После непродолжительного ошеломленного молчания раздались одиночные хлопки. Число аплодирующих быстро росло, и теперь уже аплодировала по меньшей мере половина присутствующих. До единодушного одобрения было далеко, но, по крайней мере, обструкцию, как опасалась Лили, ему не устроили. Лили вздохнула с облегчением.

Но он еще не все сказал.

– И в мою жизнь вошел еще один человек.

По спине ее побежали мурашки.

– Изначально этот человек – женщина – была приглашена мной, чтобы учить мою дочь. Учить, в том числе узнавать цветы, среди которых есть и те, что можно увидеть в этом саду; учить хорошим манерам; учить рисовать. Но она научила Роуз и меня вместе с Роуз гораздо большему. Пожалуй, скорее меня, чем мою дочь. Эта женщина, эта леди – необычайно умная, воспитанная, тонкая. Я знаю, что, влюбившись в нее, я нарушил табу. – Все зрители до единого беззвучно вскрикнули от ужаса. И сразу начали перешептываться, справляясь у соседа или соседки, о ком идет речь. – Но она, – продолжил герцог, – заставила меня понять, что нельзя загонять жизнь в прокрустово ложе условностей, что я не могу жить, не могу жить счастливо без нее.

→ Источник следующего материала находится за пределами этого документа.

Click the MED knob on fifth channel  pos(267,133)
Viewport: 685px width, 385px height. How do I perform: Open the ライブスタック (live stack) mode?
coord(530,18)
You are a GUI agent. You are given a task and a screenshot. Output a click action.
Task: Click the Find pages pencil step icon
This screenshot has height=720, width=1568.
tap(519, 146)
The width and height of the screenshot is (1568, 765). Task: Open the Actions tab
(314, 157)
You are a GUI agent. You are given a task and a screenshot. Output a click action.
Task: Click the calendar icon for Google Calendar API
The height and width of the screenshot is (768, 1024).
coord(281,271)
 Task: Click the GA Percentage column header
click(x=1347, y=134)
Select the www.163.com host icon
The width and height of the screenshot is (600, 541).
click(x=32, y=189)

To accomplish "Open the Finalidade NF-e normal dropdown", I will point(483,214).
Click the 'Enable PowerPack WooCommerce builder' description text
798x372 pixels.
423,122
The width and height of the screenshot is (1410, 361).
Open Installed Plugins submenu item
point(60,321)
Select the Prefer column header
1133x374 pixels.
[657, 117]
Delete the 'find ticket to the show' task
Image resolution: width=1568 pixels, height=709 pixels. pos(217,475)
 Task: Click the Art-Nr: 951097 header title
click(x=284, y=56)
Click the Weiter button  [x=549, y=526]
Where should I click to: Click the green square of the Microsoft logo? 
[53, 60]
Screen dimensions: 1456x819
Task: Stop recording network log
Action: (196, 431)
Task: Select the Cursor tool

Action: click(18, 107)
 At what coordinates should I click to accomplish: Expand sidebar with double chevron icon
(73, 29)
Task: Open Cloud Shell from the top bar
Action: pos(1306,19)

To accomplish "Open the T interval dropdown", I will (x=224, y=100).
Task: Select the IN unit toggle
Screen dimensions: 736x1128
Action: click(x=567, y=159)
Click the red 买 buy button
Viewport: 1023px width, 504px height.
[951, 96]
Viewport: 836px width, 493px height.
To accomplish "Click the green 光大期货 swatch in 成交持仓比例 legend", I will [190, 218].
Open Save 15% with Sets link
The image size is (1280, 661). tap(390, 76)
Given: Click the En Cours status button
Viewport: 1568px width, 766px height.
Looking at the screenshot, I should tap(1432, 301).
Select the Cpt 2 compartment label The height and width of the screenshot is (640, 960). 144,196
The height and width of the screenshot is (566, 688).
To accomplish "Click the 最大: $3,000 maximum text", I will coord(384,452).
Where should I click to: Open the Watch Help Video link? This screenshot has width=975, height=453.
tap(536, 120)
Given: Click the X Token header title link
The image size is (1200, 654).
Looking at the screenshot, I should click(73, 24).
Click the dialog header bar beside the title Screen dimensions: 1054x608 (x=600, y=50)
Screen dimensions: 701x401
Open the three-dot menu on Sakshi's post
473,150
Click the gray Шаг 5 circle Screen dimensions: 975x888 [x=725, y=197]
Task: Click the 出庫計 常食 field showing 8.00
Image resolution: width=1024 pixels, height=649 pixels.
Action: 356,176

Из толпы доносились возмущенные возгласы, но королева Виктория была невозмутима и даже загадочно улыбалась. Маркус встретился взглядом с Лили и усмехнулся, потому что понял, что ей хотелось крикнуть ему: «Замолчите!» Но она не осмеливалась подать голос.

– И когда я это понял, когда я должен был сообщить ей об этом, у меня отнялся язык. Я так и не смог сказать ей, что я чувствовал, и об этом я глубоко сожалею. Надеюсь, я смогу загладить свою вину, признавшись прямо сейчас в том, что чувствую к ней. Но для искупления этого мало. Я готов повторять эти слова всю свою оставшуюся жизнь. Каждый день, пока не умру, я буду говорить ей о том, что чувствую к ней. И даже этого будет мало. – Маркус весь подобрался и устремил взгляд прямо на нее, и Лили боковым зрением увидела, как разворачиваются люди, как поворачиваются головы, как на нее устремляются взгляды. Всем хотелось разглядеть женщину, которая сумела влюбить в себя герцога.

– Лили, – окликнул ее герцог, – какая у вас фамилия? Я не помню.

– Рассел, – ответила Лили.

– Лили Рассел, я знаю, вы считаете, что мы друг другу не подходим по причинам, не представляющим никакого интереса. А сейчас я изложу те причины, по которым мы друг другу подходим. Эти и только эти соображения вы должны принимать в расчет. Вы – единственная женщина, которую я желаю целовать, просыпаясь рядом с вами каждое утро и засыпая рядом с вами каждую ночь. И все время бодрствования тоже. Вы – первая, с кем я желал бы делить печаль и радость. В вас есть все то, что я хочу видеть в своей жене, в герцогине и, самое главное, в матери моей дочери. Вы – единственная, с кем бы я хотел жить до конца своих дней и ради кого я хотел бы жить.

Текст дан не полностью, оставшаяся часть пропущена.